[Extracted data entries]
########
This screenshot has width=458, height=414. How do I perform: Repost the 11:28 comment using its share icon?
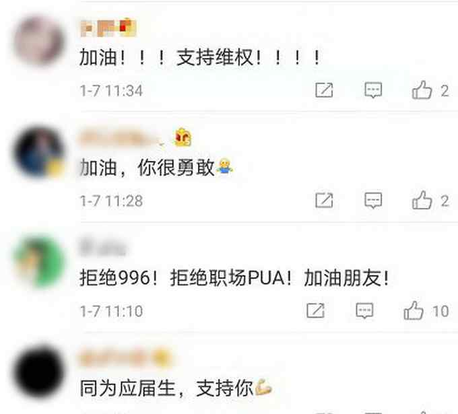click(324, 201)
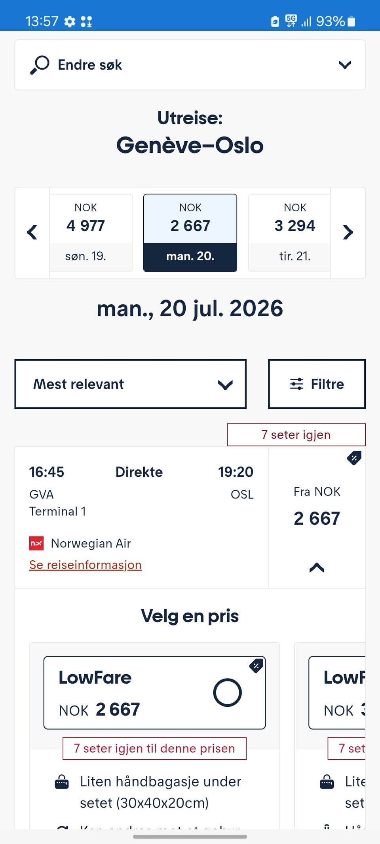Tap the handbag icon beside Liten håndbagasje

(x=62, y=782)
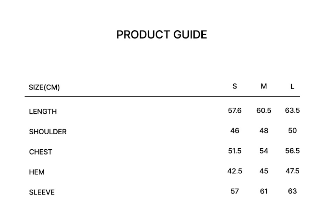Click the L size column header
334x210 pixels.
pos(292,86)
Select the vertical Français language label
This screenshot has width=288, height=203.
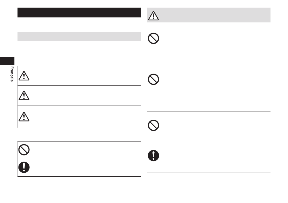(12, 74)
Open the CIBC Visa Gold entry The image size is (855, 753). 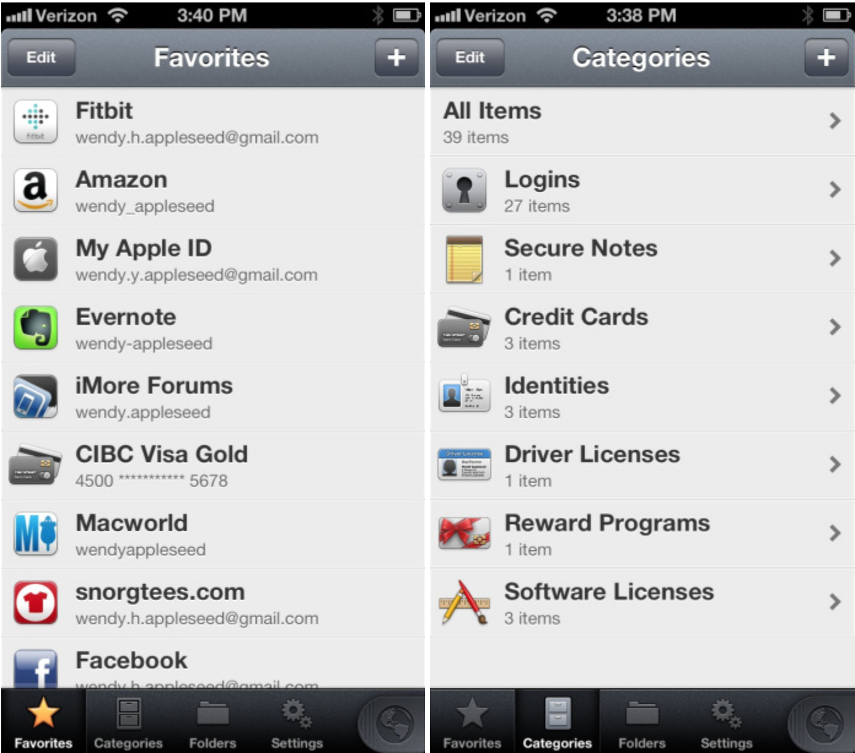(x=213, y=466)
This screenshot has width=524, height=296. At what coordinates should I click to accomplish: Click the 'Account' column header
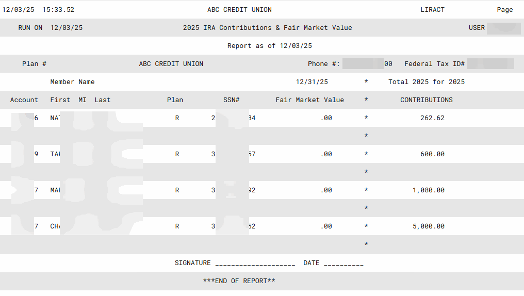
########
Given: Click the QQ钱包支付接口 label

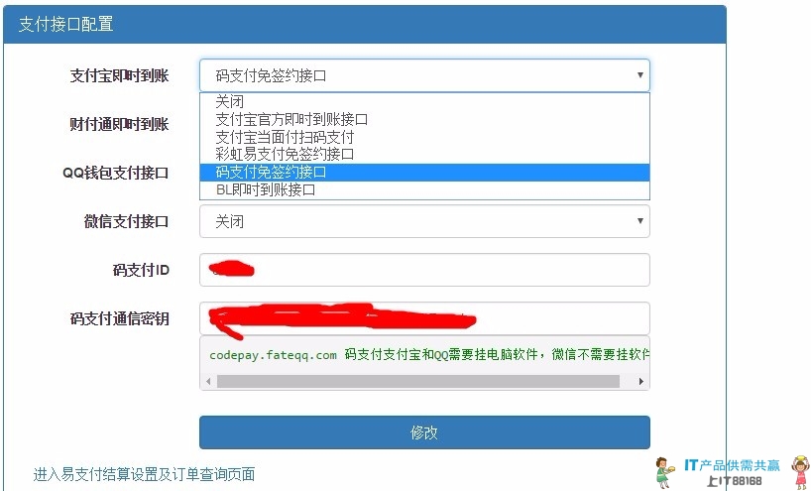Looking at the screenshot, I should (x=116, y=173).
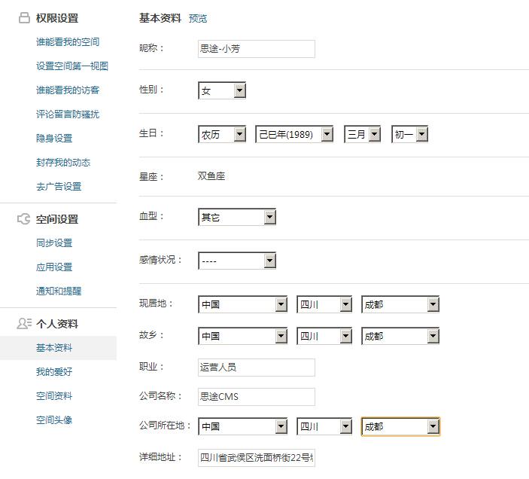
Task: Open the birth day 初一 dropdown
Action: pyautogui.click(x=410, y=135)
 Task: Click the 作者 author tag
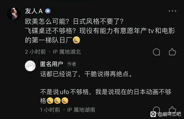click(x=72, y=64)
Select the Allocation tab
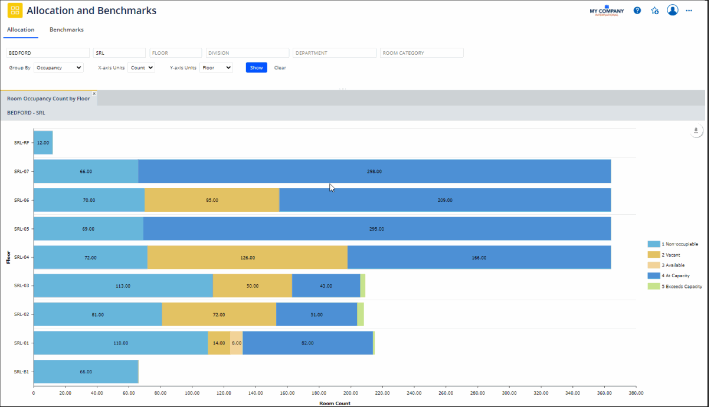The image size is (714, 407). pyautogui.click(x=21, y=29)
########
Your task: Above are some records; extract exactly the lines from the one containing "This screenshot has width=458, height=414." through the one containing "Select the vertical Français language label" and drop the pictures.

Exercise output:
This screenshot has width=458, height=414. How do I perform: Repost the 11:28 comment using its share icon?
click(324, 201)
Tap the handbag icon beside Liten håndbagasje

(x=62, y=782)
Click the L size column header
334x210 pixels.
pos(292,86)
Select the vertical Français language label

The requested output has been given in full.